** Opening Dataset block **
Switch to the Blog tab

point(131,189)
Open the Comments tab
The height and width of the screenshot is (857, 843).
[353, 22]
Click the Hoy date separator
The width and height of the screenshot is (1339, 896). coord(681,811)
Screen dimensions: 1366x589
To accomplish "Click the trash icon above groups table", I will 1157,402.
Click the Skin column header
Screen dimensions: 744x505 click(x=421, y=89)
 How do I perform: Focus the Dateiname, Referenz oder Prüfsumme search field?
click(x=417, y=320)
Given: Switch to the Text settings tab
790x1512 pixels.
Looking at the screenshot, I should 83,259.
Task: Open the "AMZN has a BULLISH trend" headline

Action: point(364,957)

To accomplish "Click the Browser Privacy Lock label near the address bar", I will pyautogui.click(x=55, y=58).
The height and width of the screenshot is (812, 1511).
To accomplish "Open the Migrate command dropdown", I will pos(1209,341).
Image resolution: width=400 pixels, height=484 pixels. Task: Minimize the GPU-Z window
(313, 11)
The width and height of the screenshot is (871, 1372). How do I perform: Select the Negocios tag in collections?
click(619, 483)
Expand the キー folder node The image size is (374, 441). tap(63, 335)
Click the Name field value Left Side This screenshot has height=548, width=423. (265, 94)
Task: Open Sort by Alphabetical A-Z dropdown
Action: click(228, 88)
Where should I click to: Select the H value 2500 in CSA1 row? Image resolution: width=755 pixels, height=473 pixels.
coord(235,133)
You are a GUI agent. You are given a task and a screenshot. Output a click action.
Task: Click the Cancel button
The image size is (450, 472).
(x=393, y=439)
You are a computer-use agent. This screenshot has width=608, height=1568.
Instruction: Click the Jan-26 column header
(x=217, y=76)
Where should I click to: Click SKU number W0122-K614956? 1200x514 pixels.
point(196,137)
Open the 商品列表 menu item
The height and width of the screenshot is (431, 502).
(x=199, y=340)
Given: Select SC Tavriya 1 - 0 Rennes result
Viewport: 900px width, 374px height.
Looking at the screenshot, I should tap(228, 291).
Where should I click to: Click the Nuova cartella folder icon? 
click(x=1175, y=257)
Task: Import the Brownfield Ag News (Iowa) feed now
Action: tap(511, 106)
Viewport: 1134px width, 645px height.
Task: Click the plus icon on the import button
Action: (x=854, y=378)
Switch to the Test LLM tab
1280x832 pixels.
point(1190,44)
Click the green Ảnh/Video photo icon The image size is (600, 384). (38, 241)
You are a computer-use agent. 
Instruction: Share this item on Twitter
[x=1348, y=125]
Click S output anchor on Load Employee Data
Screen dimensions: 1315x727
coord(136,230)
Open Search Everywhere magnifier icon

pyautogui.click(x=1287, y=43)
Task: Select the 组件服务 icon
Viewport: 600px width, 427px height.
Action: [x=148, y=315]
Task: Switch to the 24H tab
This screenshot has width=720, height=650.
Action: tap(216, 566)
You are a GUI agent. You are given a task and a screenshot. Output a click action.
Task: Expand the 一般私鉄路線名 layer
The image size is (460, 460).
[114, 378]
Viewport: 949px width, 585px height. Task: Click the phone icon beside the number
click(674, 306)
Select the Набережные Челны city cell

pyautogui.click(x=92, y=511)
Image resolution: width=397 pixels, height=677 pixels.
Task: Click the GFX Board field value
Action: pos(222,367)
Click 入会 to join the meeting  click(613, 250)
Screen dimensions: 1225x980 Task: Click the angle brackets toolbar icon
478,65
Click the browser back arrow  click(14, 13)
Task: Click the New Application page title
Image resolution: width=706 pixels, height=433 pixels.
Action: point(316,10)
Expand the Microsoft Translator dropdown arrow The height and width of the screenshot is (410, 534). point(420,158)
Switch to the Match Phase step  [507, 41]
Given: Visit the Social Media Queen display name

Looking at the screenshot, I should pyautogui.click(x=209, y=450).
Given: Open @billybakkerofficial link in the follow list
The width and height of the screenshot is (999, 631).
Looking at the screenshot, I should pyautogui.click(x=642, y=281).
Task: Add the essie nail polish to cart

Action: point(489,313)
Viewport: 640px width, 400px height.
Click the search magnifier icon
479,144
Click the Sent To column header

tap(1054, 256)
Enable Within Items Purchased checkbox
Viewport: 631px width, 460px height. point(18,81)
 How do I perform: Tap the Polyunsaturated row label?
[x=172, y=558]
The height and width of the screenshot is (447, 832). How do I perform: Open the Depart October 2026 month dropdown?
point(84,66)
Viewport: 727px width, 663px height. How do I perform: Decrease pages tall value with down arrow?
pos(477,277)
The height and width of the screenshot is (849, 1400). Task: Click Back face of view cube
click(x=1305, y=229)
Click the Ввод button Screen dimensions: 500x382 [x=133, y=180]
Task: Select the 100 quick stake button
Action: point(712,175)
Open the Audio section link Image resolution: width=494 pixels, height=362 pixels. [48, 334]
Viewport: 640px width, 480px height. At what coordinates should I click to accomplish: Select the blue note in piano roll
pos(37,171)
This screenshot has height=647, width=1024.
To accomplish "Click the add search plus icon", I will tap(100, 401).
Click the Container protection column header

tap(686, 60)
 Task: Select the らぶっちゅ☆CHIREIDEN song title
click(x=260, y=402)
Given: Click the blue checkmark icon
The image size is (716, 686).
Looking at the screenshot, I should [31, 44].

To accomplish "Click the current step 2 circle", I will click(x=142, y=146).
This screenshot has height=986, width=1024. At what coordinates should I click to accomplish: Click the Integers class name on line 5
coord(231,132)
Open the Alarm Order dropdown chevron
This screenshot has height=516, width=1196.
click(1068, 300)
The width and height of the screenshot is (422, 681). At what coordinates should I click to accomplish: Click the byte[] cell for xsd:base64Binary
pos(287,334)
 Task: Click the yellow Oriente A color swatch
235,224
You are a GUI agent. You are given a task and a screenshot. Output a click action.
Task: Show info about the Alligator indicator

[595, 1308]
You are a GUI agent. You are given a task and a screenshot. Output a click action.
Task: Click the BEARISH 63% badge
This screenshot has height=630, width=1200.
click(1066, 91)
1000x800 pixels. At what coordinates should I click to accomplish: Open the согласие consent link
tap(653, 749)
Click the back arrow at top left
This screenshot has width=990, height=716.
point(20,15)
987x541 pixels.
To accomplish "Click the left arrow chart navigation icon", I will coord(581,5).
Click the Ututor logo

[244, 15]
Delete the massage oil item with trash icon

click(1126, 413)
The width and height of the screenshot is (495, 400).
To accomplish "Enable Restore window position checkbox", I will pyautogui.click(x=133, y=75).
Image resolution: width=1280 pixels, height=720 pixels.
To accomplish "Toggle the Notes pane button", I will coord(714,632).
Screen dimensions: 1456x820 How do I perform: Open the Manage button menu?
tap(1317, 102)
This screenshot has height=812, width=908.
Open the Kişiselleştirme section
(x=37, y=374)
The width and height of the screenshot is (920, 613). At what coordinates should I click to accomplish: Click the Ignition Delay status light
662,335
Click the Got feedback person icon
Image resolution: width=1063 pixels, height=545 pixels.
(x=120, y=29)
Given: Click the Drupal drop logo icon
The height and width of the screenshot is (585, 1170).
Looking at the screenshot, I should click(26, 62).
** Closing Dataset block **
» **Your assignment**
Write out all the records above one more time, exactly.

» **Response below**
Switch to the Blog tab

point(131,189)
Open the Comments tab
The height and width of the screenshot is (857, 843).
[353, 22]
Click the Hoy date separator
The width and height of the screenshot is (1339, 896). coord(681,811)
Screen dimensions: 1366x589
To accomplish "Click the trash icon above groups table", I will 1157,402.
Click the Skin column header
Screen dimensions: 744x505 click(x=421, y=89)
 How do I perform: Focus the Dateiname, Referenz oder Prüfsumme search field?
click(x=417, y=320)
Given: Switch to the Text settings tab
790x1512 pixels.
Looking at the screenshot, I should 83,259.
Task: Open the "AMZN has a BULLISH trend" headline

Action: point(364,957)

To accomplish "Click the Browser Privacy Lock label near the address bar", I will pyautogui.click(x=55, y=58).
The height and width of the screenshot is (812, 1511).
To accomplish "Open the Migrate command dropdown", I will pos(1209,341).
Image resolution: width=400 pixels, height=484 pixels. Task: Minimize the GPU-Z window
(313, 11)
The width and height of the screenshot is (871, 1372). How do I perform: Select the Negocios tag in collections?
click(619, 483)
Expand the キー folder node The image size is (374, 441). tap(63, 335)
Click the Name field value Left Side This screenshot has height=548, width=423. (265, 94)
Task: Open Sort by Alphabetical A-Z dropdown
Action: click(228, 88)
Where should I click to: Select the H value 2500 in CSA1 row? Image resolution: width=755 pixels, height=473 pixels.
coord(235,133)
You are a GUI agent. You are given a task and a screenshot. Output a click action.
Task: Click the Cancel button
The image size is (450, 472).
(x=393, y=439)
You are a computer-use agent. This screenshot has width=608, height=1568.
Instruction: Click the Jan-26 column header
(x=217, y=76)
Where should I click to: Click SKU number W0122-K614956? 1200x514 pixels.
point(196,137)
Open the 商品列表 menu item
The height and width of the screenshot is (431, 502).
(x=199, y=340)
Given: Select SC Tavriya 1 - 0 Rennes result
Viewport: 900px width, 374px height.
Looking at the screenshot, I should tap(228, 291).
Where should I click to: Click the Nuova cartella folder icon? 
click(x=1175, y=257)
Task: Import the Brownfield Ag News (Iowa) feed now
Action: tap(511, 106)
Viewport: 1134px width, 645px height.
Task: Click the plus icon on the import button
Action: (x=854, y=378)
Switch to the Test LLM tab
1280x832 pixels.
point(1190,44)
Click the green Ảnh/Video photo icon The image size is (600, 384). (38, 241)
You are a computer-use agent. 
Instruction: Share this item on Twitter
[x=1348, y=125]
Click S output anchor on Load Employee Data
Screen dimensions: 1315x727
coord(136,230)
Open Search Everywhere magnifier icon

pyautogui.click(x=1287, y=43)
Task: Select the 组件服务 icon
Viewport: 600px width, 427px height.
Action: [x=148, y=315]
Task: Switch to the 24H tab
This screenshot has width=720, height=650.
Action: tap(216, 566)
You are a GUI agent. You are given a task and a screenshot. Output a click action.
Task: Expand the 一般私鉄路線名 layer
The image size is (460, 460).
[114, 378]
Viewport: 949px width, 585px height. Task: Click the phone icon beside the number
click(674, 306)
Select the Набережные Челны city cell

pyautogui.click(x=92, y=511)
Image resolution: width=397 pixels, height=677 pixels.
Task: Click the GFX Board field value
Action: pos(222,367)
Click 入会 to join the meeting  click(613, 250)
Screen dimensions: 1225x980 Task: Click the angle brackets toolbar icon
478,65
Click the browser back arrow  click(14, 13)
Task: Click the New Application page title
Image resolution: width=706 pixels, height=433 pixels.
Action: point(316,10)
Expand the Microsoft Translator dropdown arrow The height and width of the screenshot is (410, 534). point(420,158)
Switch to the Match Phase step  [507, 41]
Given: Visit the Social Media Queen display name

Looking at the screenshot, I should pyautogui.click(x=209, y=450).
Given: Open @billybakkerofficial link in the follow list
The width and height of the screenshot is (999, 631).
Looking at the screenshot, I should pyautogui.click(x=642, y=281).
Task: Add the essie nail polish to cart

Action: point(489,313)
Viewport: 640px width, 400px height.
Click the search magnifier icon
479,144
Click the Sent To column header

tap(1054, 256)
Enable Within Items Purchased checkbox
Viewport: 631px width, 460px height. point(18,81)
 How do I perform: Tap the Polyunsaturated row label?
[x=172, y=558]
The height and width of the screenshot is (447, 832). How do I perform: Open the Depart October 2026 month dropdown?
point(84,66)
Viewport: 727px width, 663px height. How do I perform: Decrease pages tall value with down arrow?
pos(477,277)
The height and width of the screenshot is (849, 1400). Task: Click Back face of view cube
click(x=1305, y=229)
Click the Ввод button Screen dimensions: 500x382 [x=133, y=180]
Task: Select the 100 quick stake button
Action: point(712,175)
Open the Audio section link Image resolution: width=494 pixels, height=362 pixels. [48, 334]
Viewport: 640px width, 480px height. At what coordinates should I click to accomplish: Select the blue note in piano roll
pos(37,171)
This screenshot has height=647, width=1024.
To accomplish "Click the add search plus icon", I will tap(100, 401).
Click the Container protection column header

tap(686, 60)
 Task: Select the らぶっちゅ☆CHIREIDEN song title
click(x=260, y=402)
Given: Click the blue checkmark icon
The image size is (716, 686).
Looking at the screenshot, I should [31, 44].

To accomplish "Click the current step 2 circle", I will click(x=142, y=146).
This screenshot has height=986, width=1024. At what coordinates should I click to accomplish: Click the Integers class name on line 5
coord(231,132)
Open the Alarm Order dropdown chevron
This screenshot has height=516, width=1196.
click(1068, 300)
The width and height of the screenshot is (422, 681). At what coordinates should I click to accomplish: Click the byte[] cell for xsd:base64Binary
pos(287,334)
 Task: Click the yellow Oriente A color swatch
235,224
You are a GUI agent. You are given a task and a screenshot. Output a click action.
Task: Show info about the Alligator indicator

[595, 1308]
You are a GUI agent. You are given a task and a screenshot. Output a click action.
Task: Click the BEARISH 63% badge
This screenshot has height=630, width=1200.
click(1066, 91)
1000x800 pixels. At what coordinates should I click to accomplish: Open the согласие consent link
tap(653, 749)
Click the back arrow at top left
This screenshot has width=990, height=716.
point(20,15)
987x541 pixels.
To accomplish "Click the left arrow chart navigation icon", I will coord(581,5).
Click the Ututor logo

[244, 15]
Delete the massage oil item with trash icon

click(1126, 413)
The width and height of the screenshot is (495, 400).
To accomplish "Enable Restore window position checkbox", I will pyautogui.click(x=133, y=75).
Image resolution: width=1280 pixels, height=720 pixels.
To accomplish "Toggle the Notes pane button", I will coord(714,632).
Screen dimensions: 1456x820 How do I perform: Open the Manage button menu?
tap(1317, 102)
This screenshot has height=812, width=908.
Open the Kişiselleştirme section
(x=37, y=374)
The width and height of the screenshot is (920, 613). At what coordinates should I click to accomplish: Click the Ignition Delay status light
662,335
Click the Got feedback person icon
Image resolution: width=1063 pixels, height=545 pixels.
(x=120, y=29)
Given: Click the Drupal drop logo icon
The height and width of the screenshot is (585, 1170).
Looking at the screenshot, I should click(26, 62).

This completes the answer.